WORK REQUEST: What you write must be the lines from the one holding "Where should I click to: Click the Password" through the final line of the records below, reproduced exactly, minus the pictures.
--------
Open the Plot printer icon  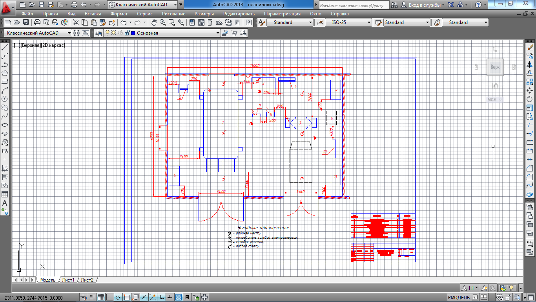pyautogui.click(x=37, y=22)
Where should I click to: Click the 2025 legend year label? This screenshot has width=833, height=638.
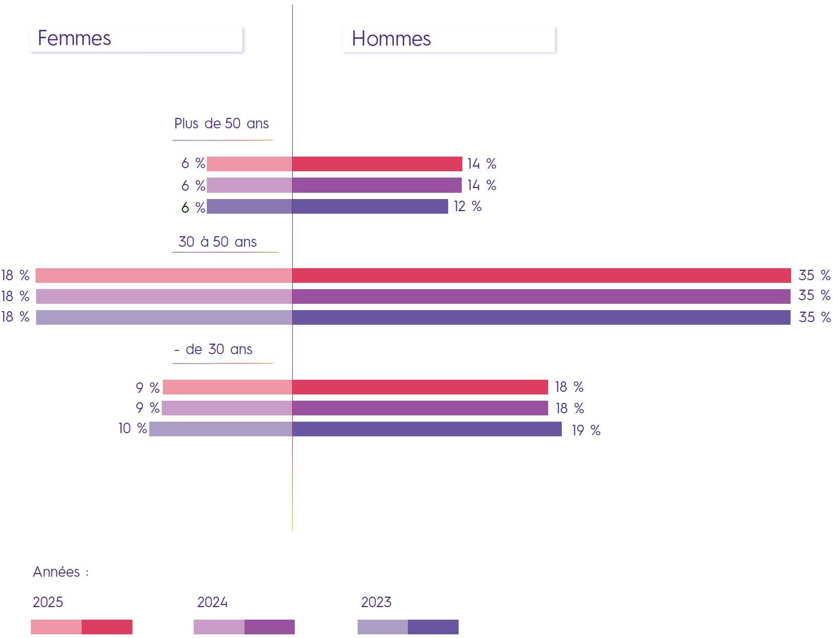[48, 602]
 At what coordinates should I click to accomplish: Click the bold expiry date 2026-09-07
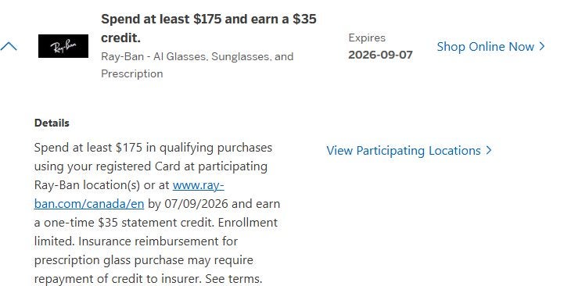pos(381,55)
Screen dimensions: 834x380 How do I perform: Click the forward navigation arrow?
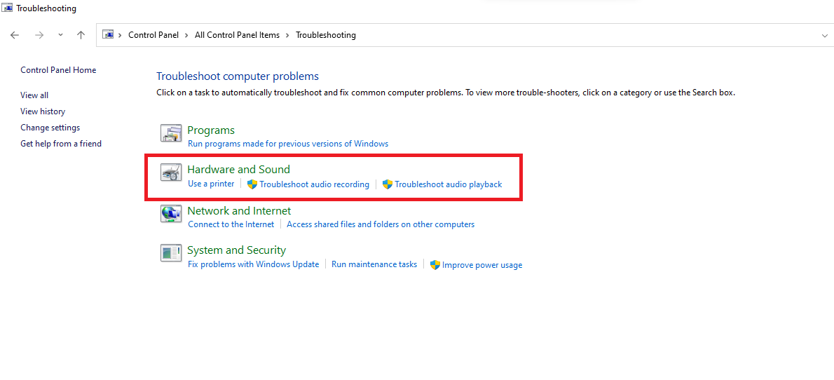click(39, 35)
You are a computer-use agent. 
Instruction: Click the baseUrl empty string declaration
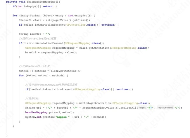pyautogui.click(x=34, y=34)

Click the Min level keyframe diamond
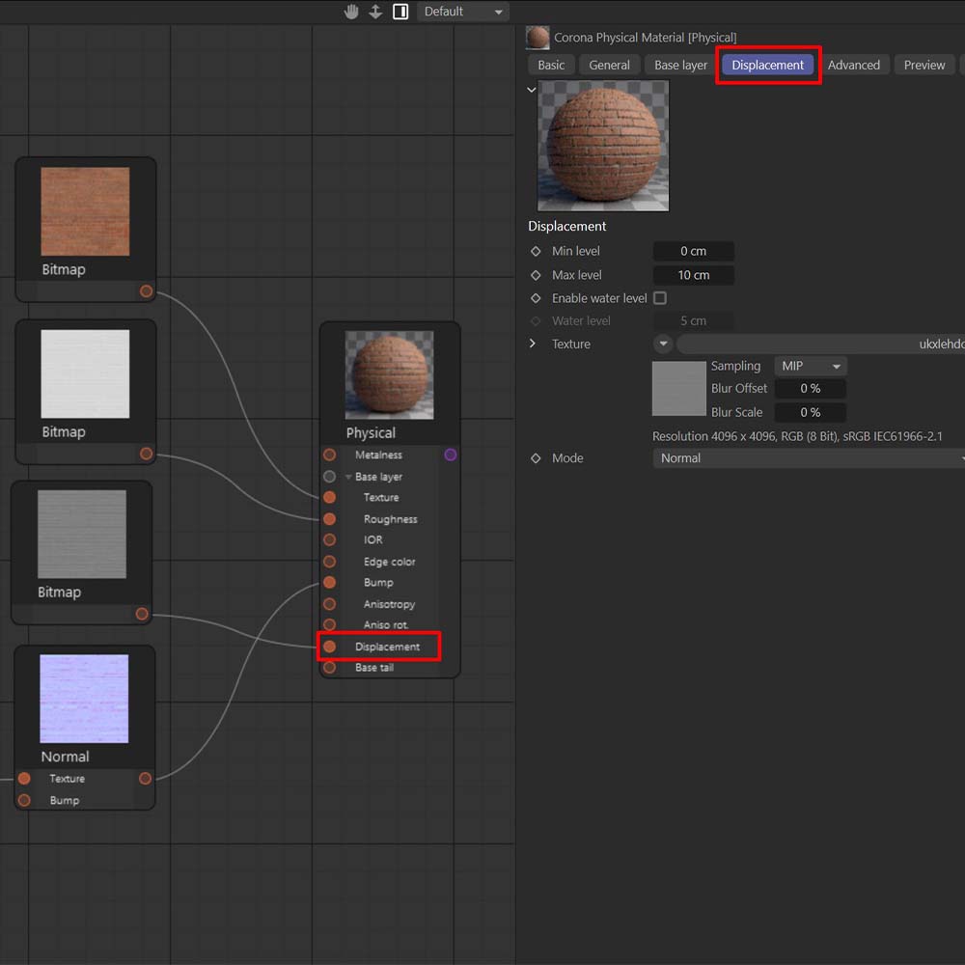click(x=537, y=251)
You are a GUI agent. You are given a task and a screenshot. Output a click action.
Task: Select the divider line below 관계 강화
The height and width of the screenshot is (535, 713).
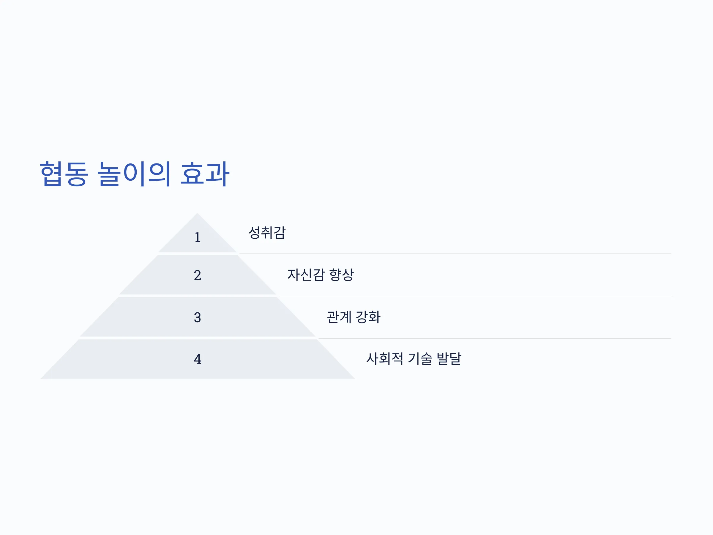coord(495,338)
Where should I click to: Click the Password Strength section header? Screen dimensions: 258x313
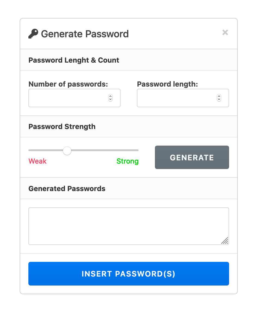coord(62,127)
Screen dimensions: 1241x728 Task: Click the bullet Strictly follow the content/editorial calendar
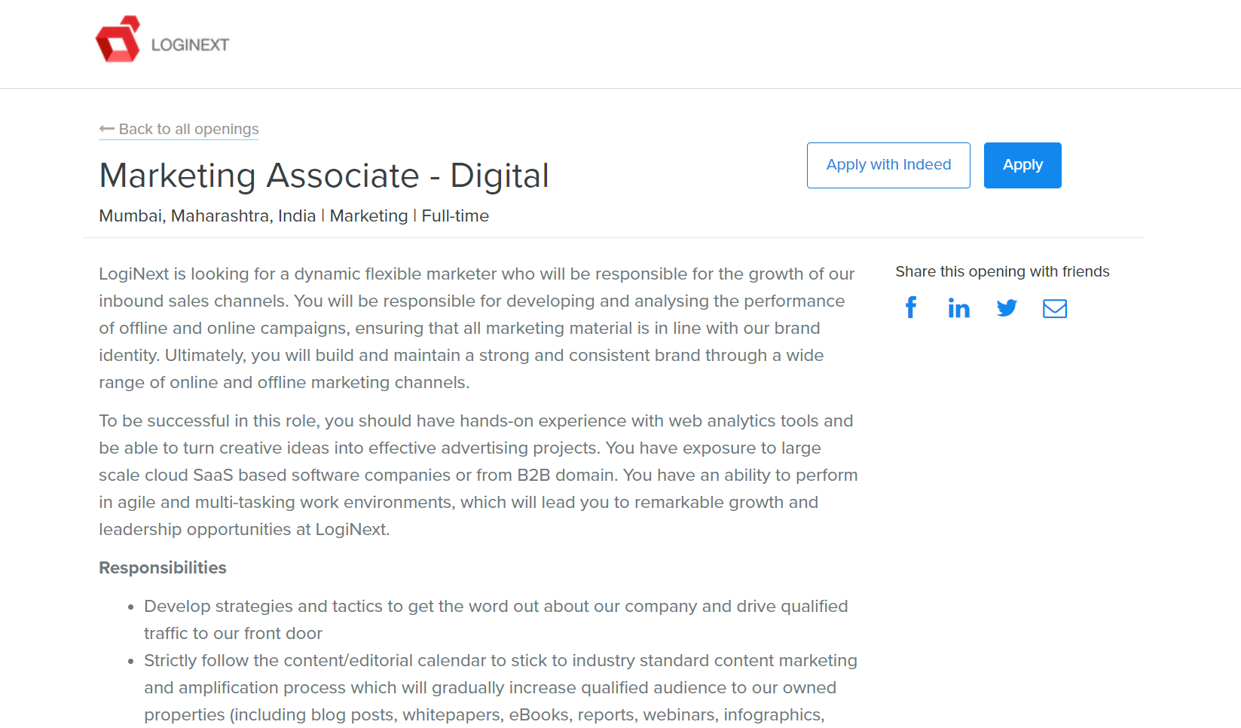(x=500, y=687)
--------
RESPONSE BELOW:
Where should I click to: Click the Password Strength section header? Screen dimensions: 258x313
coord(62,127)
Screen dimensions: 1241x728 Task: Click the bullet Strictly follow the content/editorial calendar
(x=500, y=687)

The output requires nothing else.